Task details: Every line below from the one containing "Cookies (109, 1385)" through the one containing "Save my name, email, and" must be transcribed exactly. Omit all lines outside that stretch.

Exercise input:

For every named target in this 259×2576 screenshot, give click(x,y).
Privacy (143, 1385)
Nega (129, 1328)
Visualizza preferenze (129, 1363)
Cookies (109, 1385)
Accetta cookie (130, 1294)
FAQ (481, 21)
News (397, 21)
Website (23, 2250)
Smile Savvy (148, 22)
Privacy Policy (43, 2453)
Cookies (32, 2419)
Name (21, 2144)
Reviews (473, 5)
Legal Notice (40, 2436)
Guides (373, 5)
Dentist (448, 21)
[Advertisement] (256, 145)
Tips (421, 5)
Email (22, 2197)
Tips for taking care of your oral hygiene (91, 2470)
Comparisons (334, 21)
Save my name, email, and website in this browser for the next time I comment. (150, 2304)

---

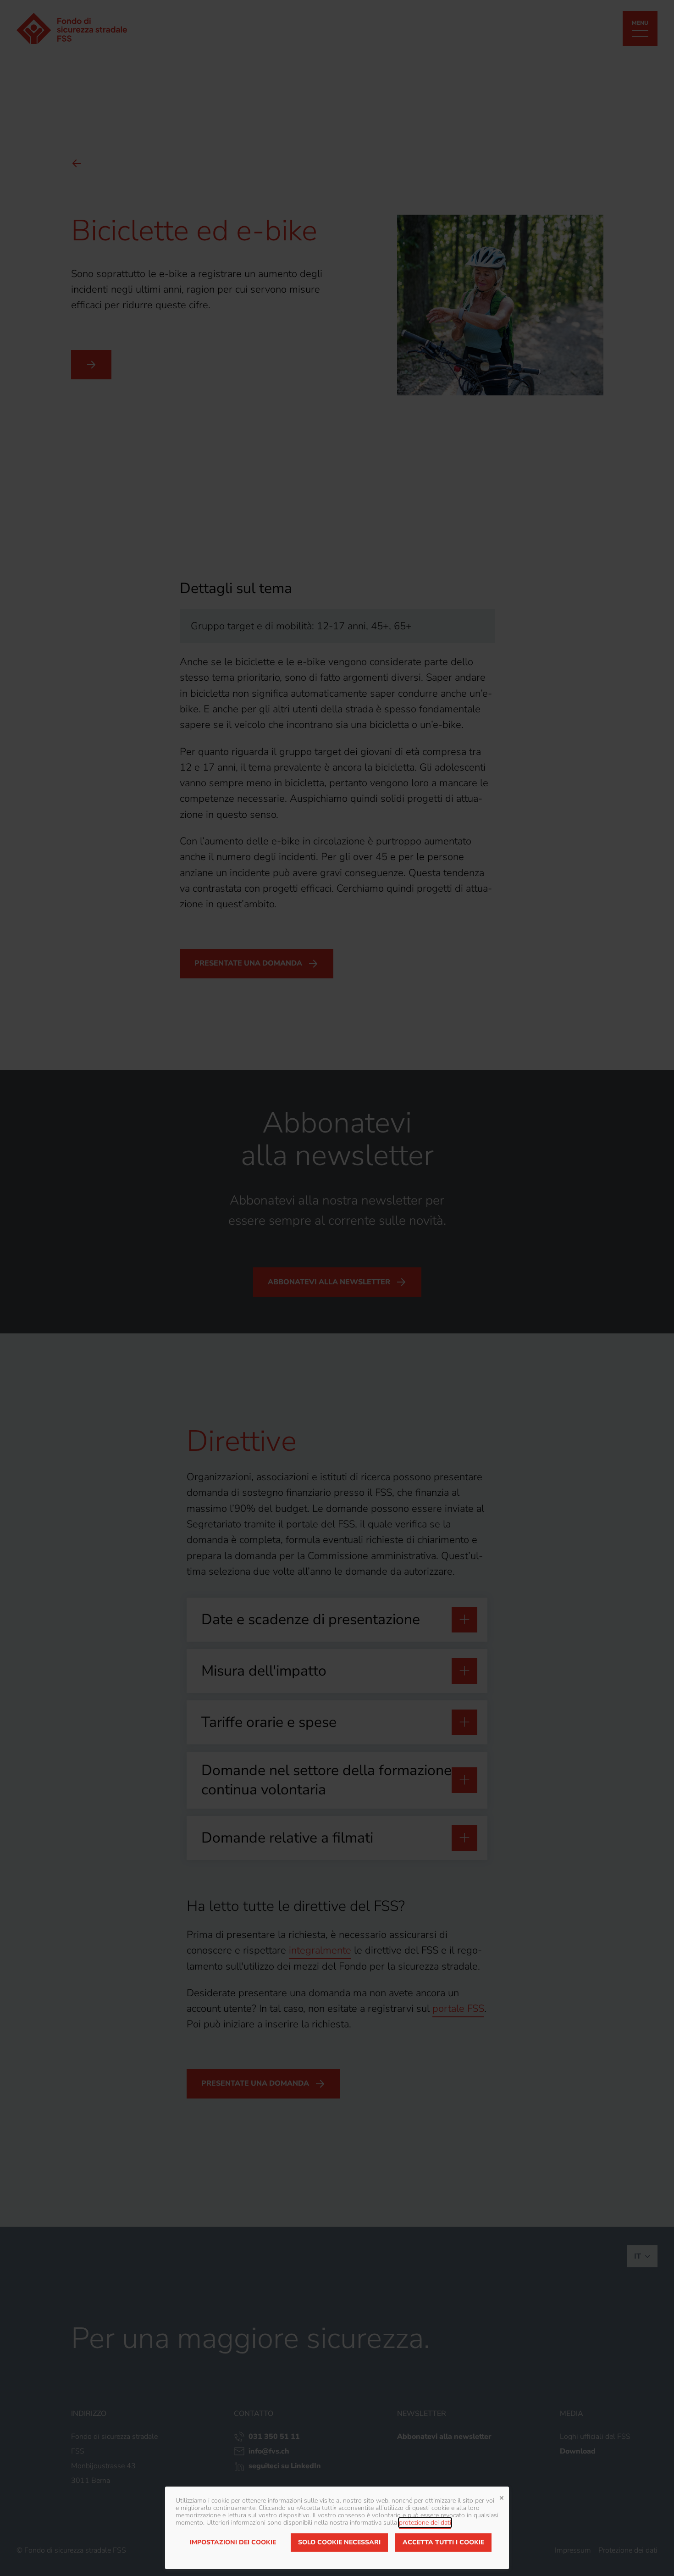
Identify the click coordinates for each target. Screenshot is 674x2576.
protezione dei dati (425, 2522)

Result of the task:
Cookies (109, 1385)
Accetta cookie (130, 1294)
FAQ (481, 21)
News (397, 21)
Website (23, 2250)
Smile Savvy (148, 22)
Privacy Policy (43, 2453)
Cookies (32, 2419)
Name (21, 2144)
Reviews (473, 5)
Legal Notice (40, 2436)
Guides (373, 5)
Dentist (448, 21)
[Advertisement] (256, 145)
Tips (421, 5)
Email (22, 2197)
Tips for taking care of your oral hygiene (91, 2470)
Comparisons (334, 21)
Save my name, email, and website in this browser for the next time I comment. (150, 2304)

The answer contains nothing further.